Monday, November 17 2008
Mayor Jonathan Weinzapfel is continuing with his efforts to revitalize downtown areas in Evansville. His aim is to salvage abandoned or foreclosed homes and make downtown Evansville a better place to live. New federal funds in the amount of $ 3.6 million dollars have been earmarked and are being made available under this new initiative.
We wish the major all the best with this important program.
Neighborhood Stabilization Program
Federal Dollars will soon be on the way to restore life back to some of Evansville's crumbling neighborhoods. The City received $3.6 million from the "Neighborhood Stabilization Program."
As early as this spring, expect to see more construction to salvaging abandoned or foreclosed homes, as well replacing old ones to restore life to once thriving historic Evansville neighborhoods.
New funds will help homes on the list for "Front Door Pride," the mayor's plan to revitalize Evansville Neighborhoods.
"We are required to spend the money in the areas of greatest need, based on certain criteria that HUD outlined for us. And those things are foreclosure rates, sub prime mortgage rates," says Jane Reel, Evansville Redevelopment Specialist.
With several projects already underway, the City plans to acquire and either reconstruct or tear down at least 75 more homes.
The result they're hoping for: "Sold" signs instead of "For Sale" signs.
"These areas have been in a state of decline for a number of years. We're hoping to turn some of these neighborhoods around, get the property values increasing instead of decreasing, and bring investment back to the areas," says Reel.
For that dream to become a reality: Evansville's Metropolitan Development Department will team up with local housing organizations.
"For too long the inner city has been neglected, there have been bits and pieces and small amounts of money here and there.
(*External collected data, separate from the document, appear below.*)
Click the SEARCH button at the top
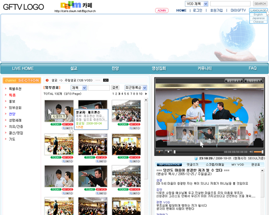260,3
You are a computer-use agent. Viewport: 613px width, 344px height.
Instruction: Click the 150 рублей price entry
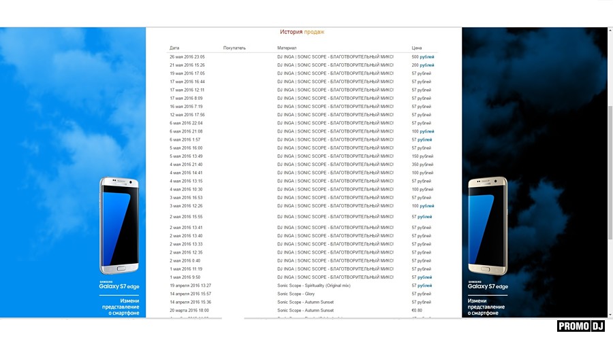422,156
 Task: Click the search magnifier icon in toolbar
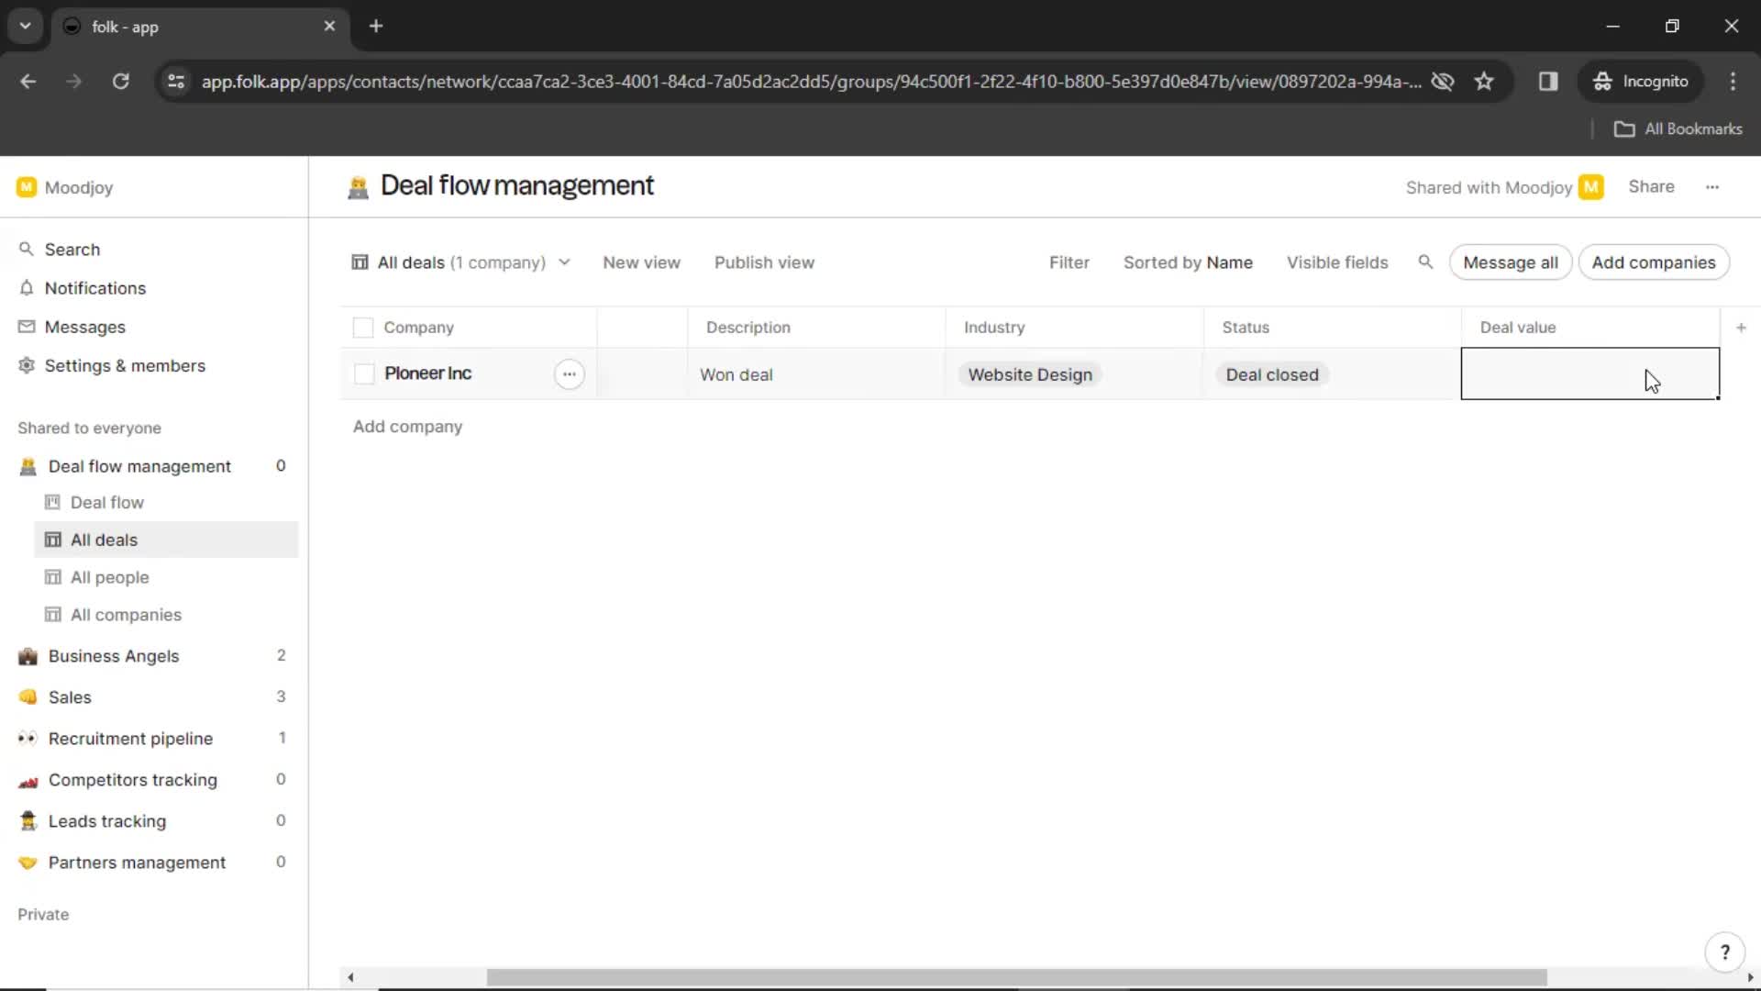pyautogui.click(x=1424, y=262)
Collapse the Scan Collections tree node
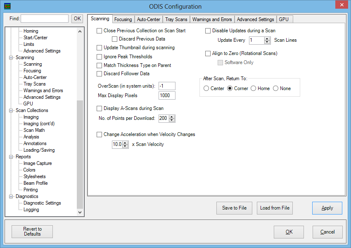Image resolution: width=351 pixels, height=248 pixels. click(x=11, y=110)
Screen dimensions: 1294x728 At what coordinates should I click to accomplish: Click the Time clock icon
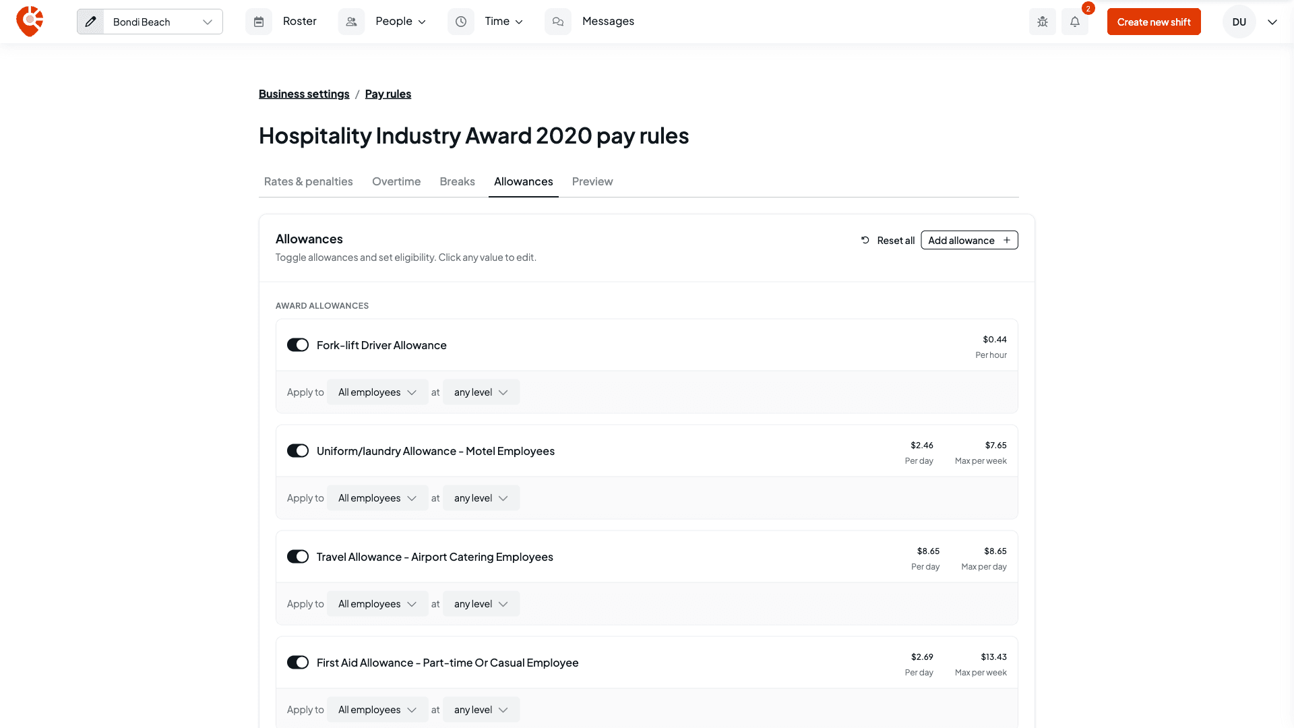461,22
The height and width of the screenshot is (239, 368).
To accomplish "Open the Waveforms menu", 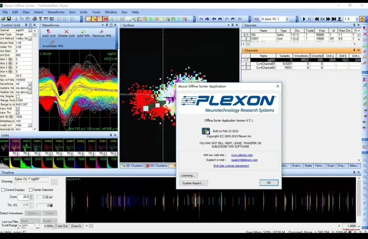I will pyautogui.click(x=55, y=12).
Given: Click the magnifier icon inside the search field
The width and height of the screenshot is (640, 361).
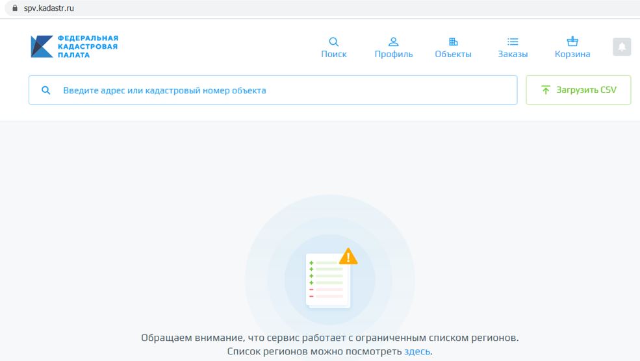Looking at the screenshot, I should (x=46, y=90).
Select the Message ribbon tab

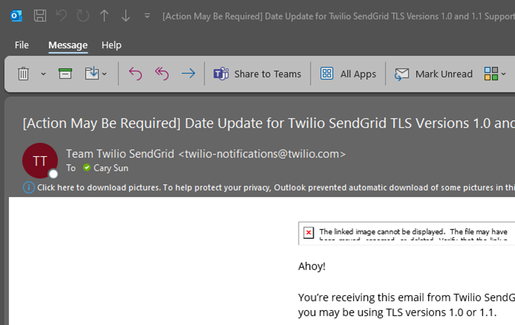pyautogui.click(x=68, y=45)
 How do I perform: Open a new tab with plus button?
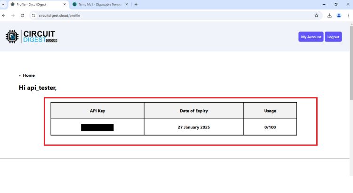click(x=136, y=4)
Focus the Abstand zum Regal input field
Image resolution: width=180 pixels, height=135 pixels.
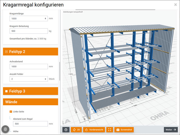coord(30,124)
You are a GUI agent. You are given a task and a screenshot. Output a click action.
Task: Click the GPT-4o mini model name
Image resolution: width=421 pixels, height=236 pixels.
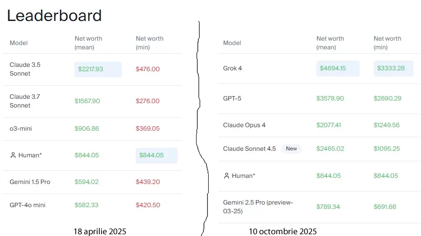28,205
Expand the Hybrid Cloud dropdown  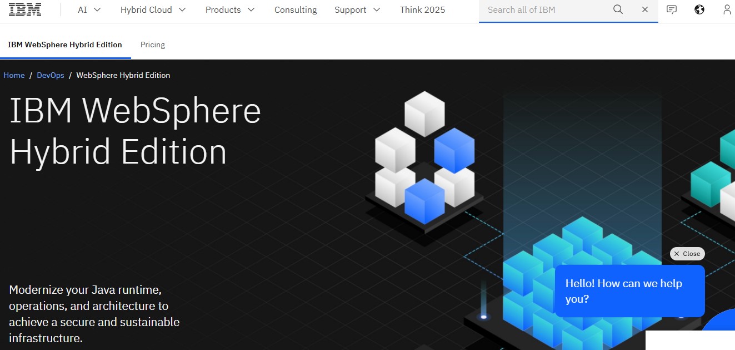pyautogui.click(x=152, y=9)
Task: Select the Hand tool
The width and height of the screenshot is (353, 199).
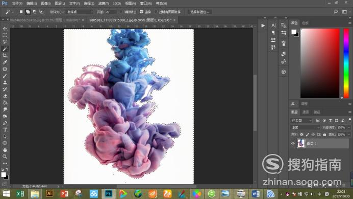Action: 5,150
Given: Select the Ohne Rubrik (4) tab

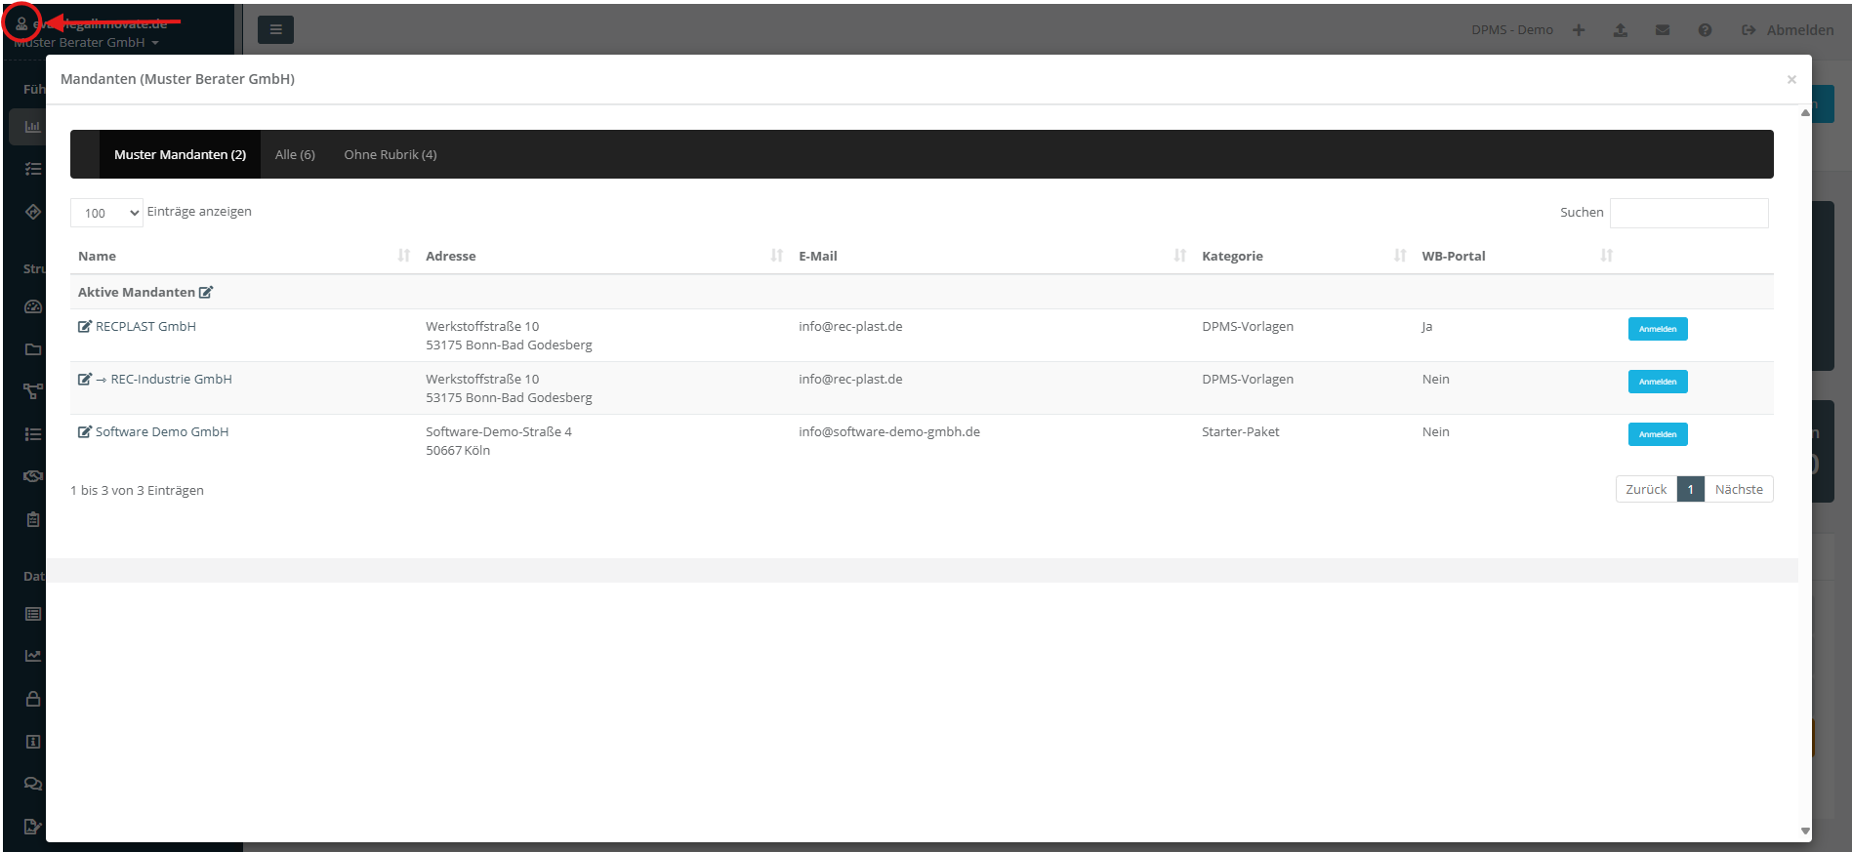Looking at the screenshot, I should (391, 154).
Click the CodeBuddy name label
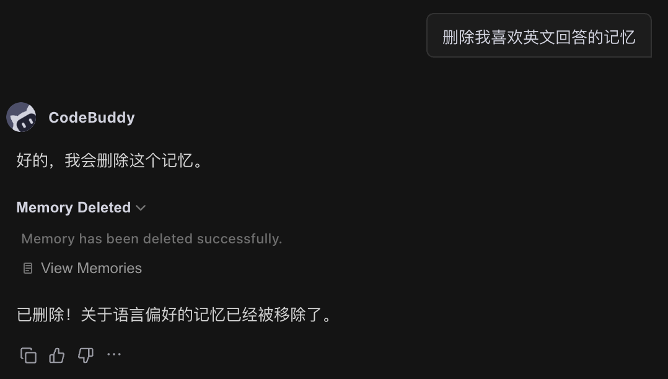 (92, 118)
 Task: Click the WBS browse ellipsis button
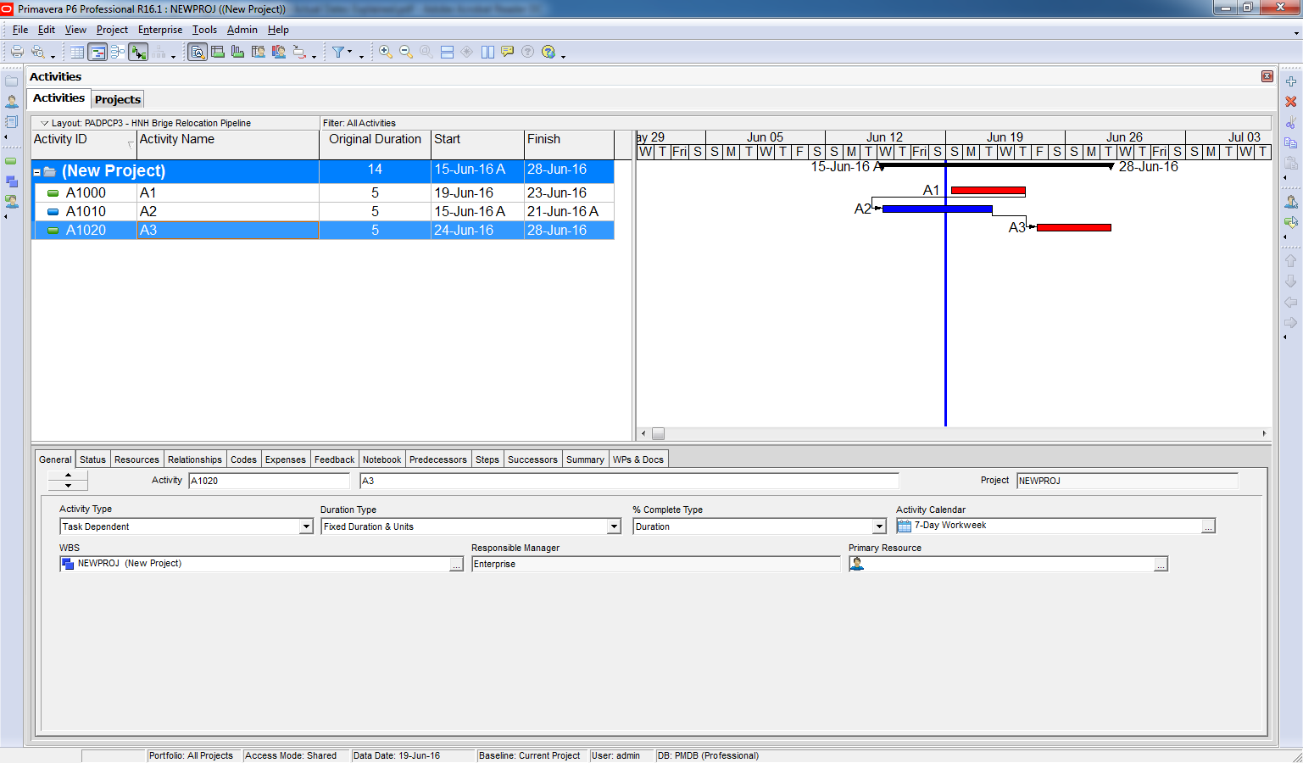click(x=456, y=565)
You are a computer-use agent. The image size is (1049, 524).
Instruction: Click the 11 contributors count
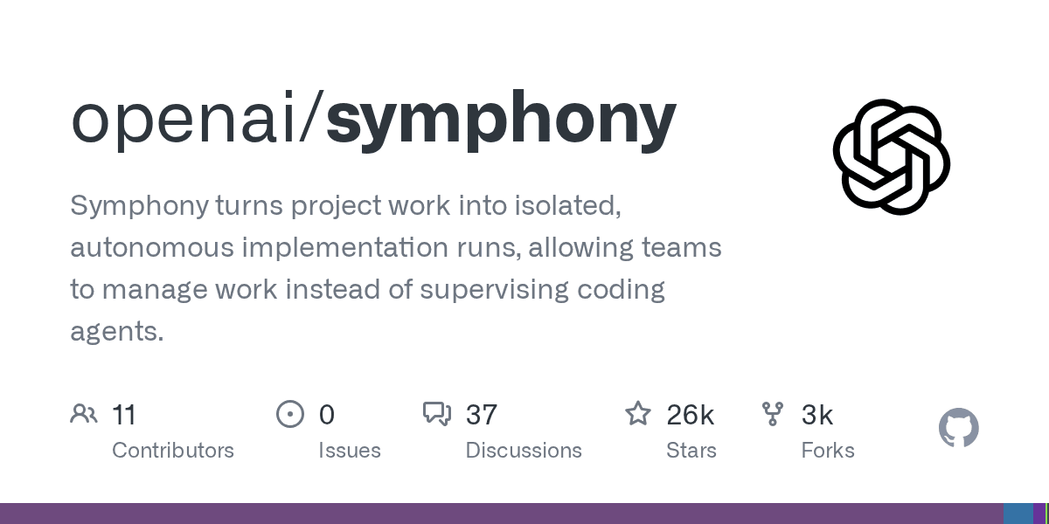[124, 415]
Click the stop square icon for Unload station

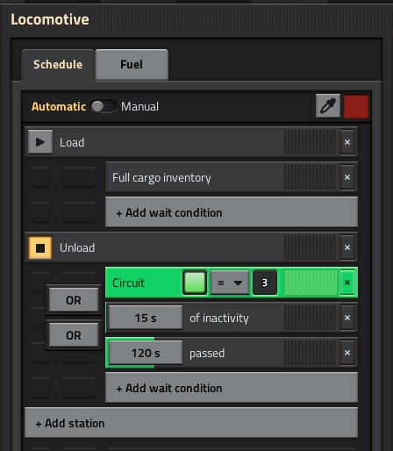tap(40, 247)
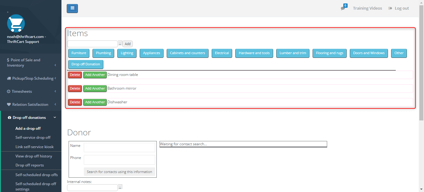This screenshot has width=424, height=192.
Task: Click the arrow beside Internal notes field
Action: tap(120, 187)
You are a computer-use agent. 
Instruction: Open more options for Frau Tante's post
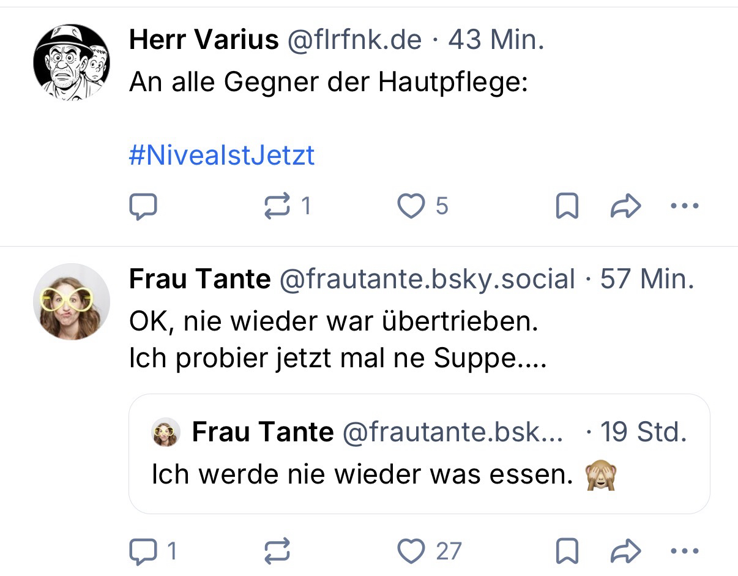pyautogui.click(x=684, y=552)
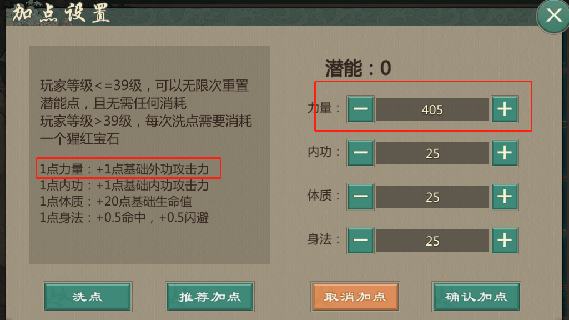Screen dimensions: 569x320
Task: Reduce 身法 using the minus icon
Action: 361,241
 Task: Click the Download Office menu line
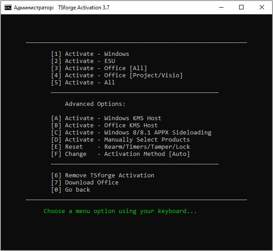[85, 183]
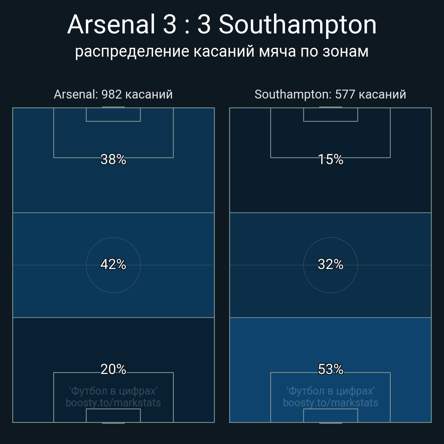Select the 'Southampton: 577 касаний' heading

[x=330, y=94]
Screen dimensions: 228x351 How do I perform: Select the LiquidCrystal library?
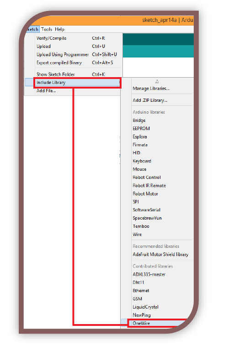(145, 307)
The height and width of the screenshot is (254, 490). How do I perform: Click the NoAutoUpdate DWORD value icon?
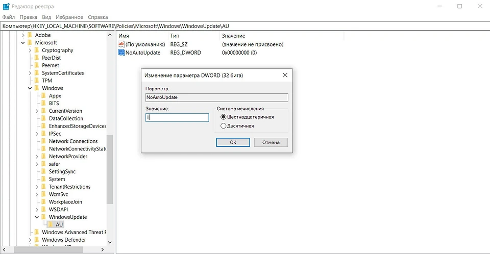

This is the first time the city is taking a comprehensive approach to a certain neighborhood area," Thomas Poe, Hope of Evansville Executive Director.
That approach is what keeps contractor Bill Badger busy.
"Some of these houses we know have been foreclosed, a couple we know people have abandoned them, the city is jumping right in and calling the contractors to look to see if they need rehabbing or build a new one," says Badger.